Già il titolo dice almeno due cose dell’ultimo film di Ferzan Ozpetec, Napoli Velata: la città partenopea è non solo sfondo ma anche miniera di spunti di drammaturgia per trattare del senso della realtà, fra fatti, condizioni e responsabilità velate e disvelate, acclarate, provate. Ci dibattiamo stanchi e carichi di incertezze, disillusi, fra qualcosa di assoluto da svelare e una realtà fittizia costruita dai fantasmi delle nostre menti. Due attanti messi a fuoco nel film sono una maschera e un occhio che, donato per amore, dovrebbe dare coraggio allo sguardo.
Fin dall’inizio l’A. chiarisce la sua postura: il barocco napoletano (o meglio quel che resta di tale cultura, estetica) è l’habitat preferito. Un’altra scelta altrattanto chiara, e per Napoli abbastanza scontata, è l’assunzione del doppio, del duale come chiave che articola e imprigiona i destini sociali e le trappole mentali delle persone. Da Vincenzo Cuoco a Roberto Saviano si tratta di una chiave tanto fortunata e spesso con molti possibili riscontri empirici quanto molto esposta a rischi di incloncludenza nel desumere qualche promettente prospettiva per il futuro: d’altra parte la protagonista per lavoro seziona cadaveri !

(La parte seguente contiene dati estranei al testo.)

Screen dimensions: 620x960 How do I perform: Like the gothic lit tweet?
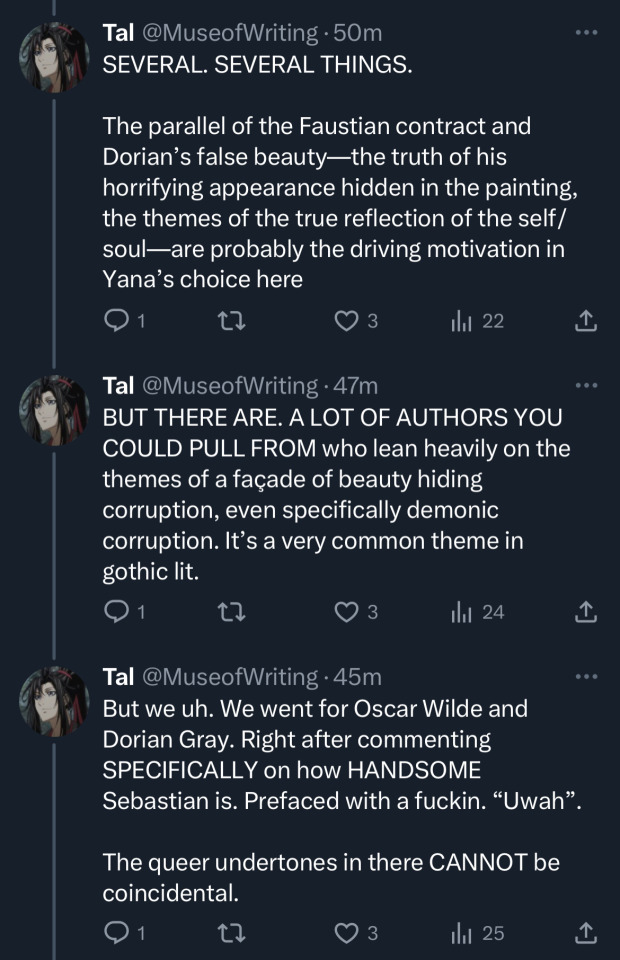tap(346, 612)
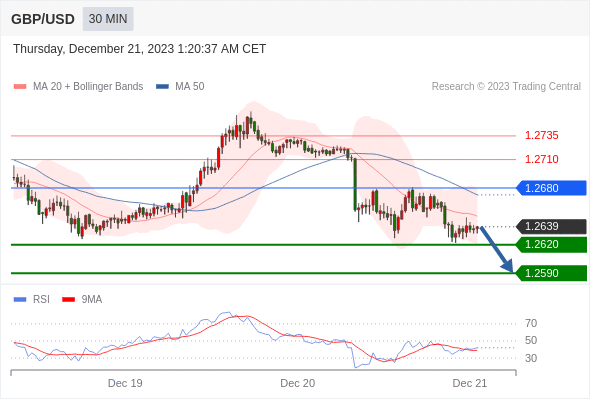590x400 pixels.
Task: Click the Dec 20 date axis label
Action: pos(298,383)
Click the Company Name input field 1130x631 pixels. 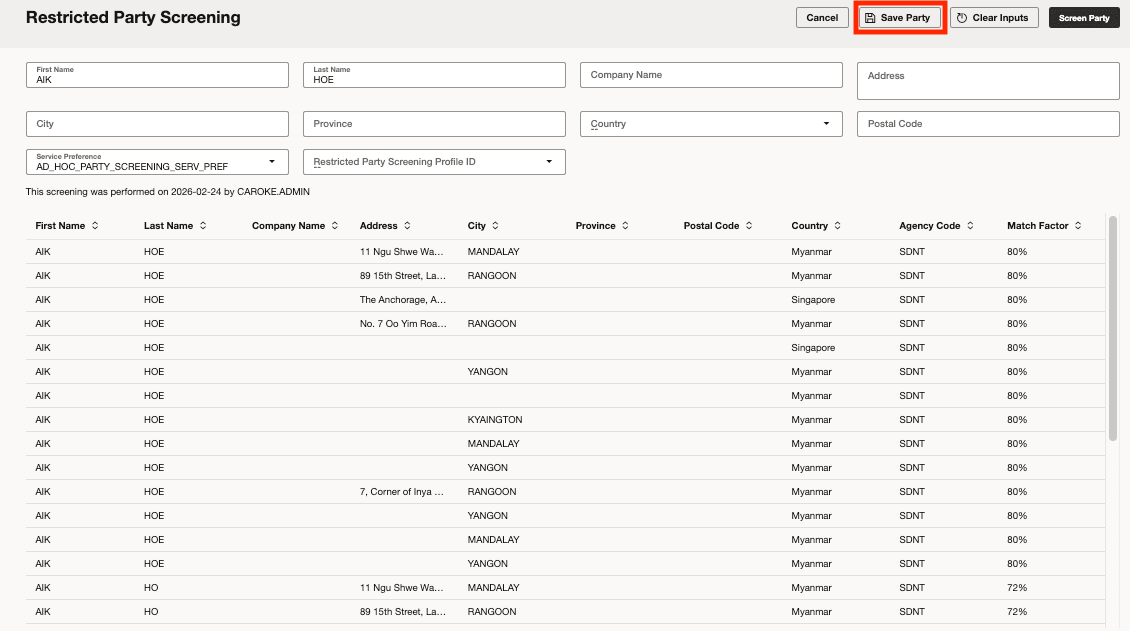711,75
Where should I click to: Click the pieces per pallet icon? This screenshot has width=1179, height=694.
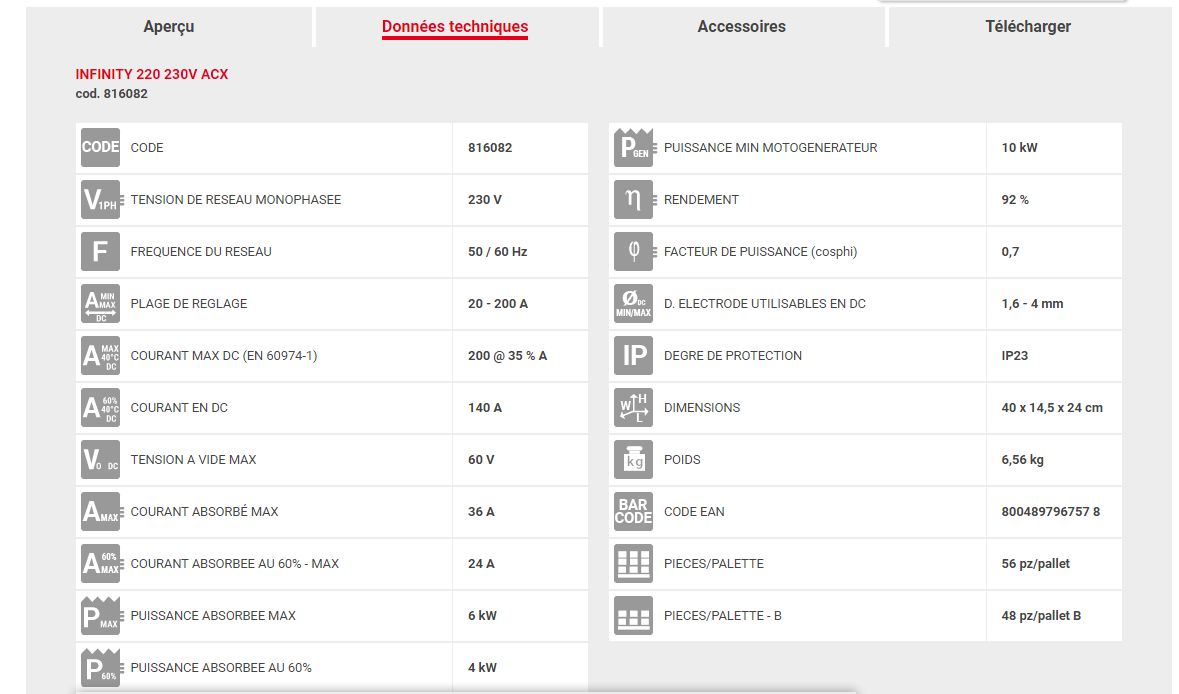coord(633,564)
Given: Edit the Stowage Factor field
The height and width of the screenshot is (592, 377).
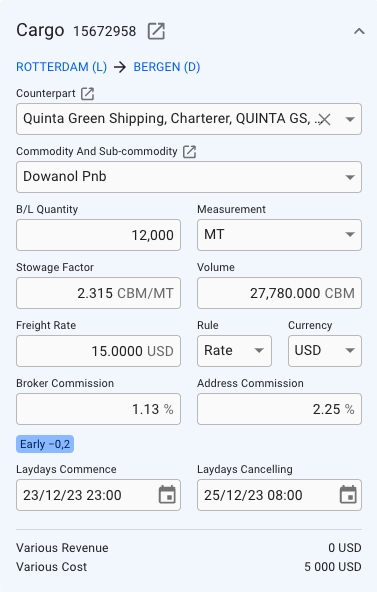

E qui emerge un altro tema tipico della poetica dell’A. : l’elaborazione del lutto. Molti fanno i conti con i morsi dell’animo che un lutto particolare ha lasciato e ci si può trovare a costruire una prigione da cui può diventare sempre più difficile salvarsi. Anche la storia dell’intera città potrebbe essere letta come una storia collettiva in cui non si è stati capaci di elaborare il lutto del non essere più capitale lasciando uteri velati, vivendo il portato di una sterilità collettiva. In tutto il film solo un maschio, pur giovane vedovo, non soccombe e trova il senso di crescere il proprio bambino. Per il resto solo adulti agiati quanto infelici, che anche dell’esperienza di fede conservano solo preziose cappelle sconsacrate.
Napoli è presente in molti modi. Quelli ambientali sono i più evidenti, anche perché gridati nel film. Si tratta forse di urla a tratti esagerate (con una forzatura stilistica che forse emerge anche nelle scene di sesso) quasi da video del Turing Club che non vede mai il retro delle facciate auliche, a parte qualche interno borghese e qualche brandello di vicolo ove è costretto a vivere un poliziotto evidentemente non tanto ben pagato.
Personaggio rilevante del film è la Napoli della borghesia parassitaria o delle professioni collusa con quella dedita a traffici, tesa sempre e solo a depredare e consumare le risorse del territorio per un benessere privato quanto decadente, nelle residenze lussuose qunto negli ex-conventi abbandonati e usati come centri sociali occupati dove però non sembra si produca nulla di fertile e nuovo.
Il personaggio principale maschile è un sub, anch’egli portatore di un lutto in quanto adottato all’età di sei anni, che si rivale facendo un po’ lo sciupafemmine, capace di scovare gli antichi tesori dal profondo dei giacimenti marini di un golfo vulcanico. Ma fa traffici con clan di malaffare certamente connessi con quella che sembrerebbe una buona borghesia di collezionisti di Chjaia, di cui l’A. presenta molte incarnazioni femminili e solo pochi maschi etero che finiscono ammazzati. Una borghesia che sembra (ma “non ci sono le prove”) infiltrata anche nelle istituzioni, nel caso ad esempio della collega della protagonista che …. ha fatto carriera truccando forse un referto medico su un bicchiere di limonata.
Le scelte di fondo dei tre sceneggiatori spiegano il fatto che molte rilevanti dimensioni della città non sono velate ma del tutto assenti, a partire dalla geografia implicita suggerita, tutta concentrata fra piazza del Gesù e piazza Amedeo, che è abbastanza legata a una visione datata della società locale. La stessa presenza dei femminielli, decisamente riproposta in un clichè folklorico, è più legata a la Pelle di Curzio Malaparte che non all’effettivo ruolo che oggi giocano queste persone in città.
Un film che per le molte risorse che ha mobilitato, materiali, riferimenti, articolazioni della trama, dubbi cosparsi qui e lì, vista la levatura del regista e degli attori, con un bravissimo Peppe Barra, poteva dare di più.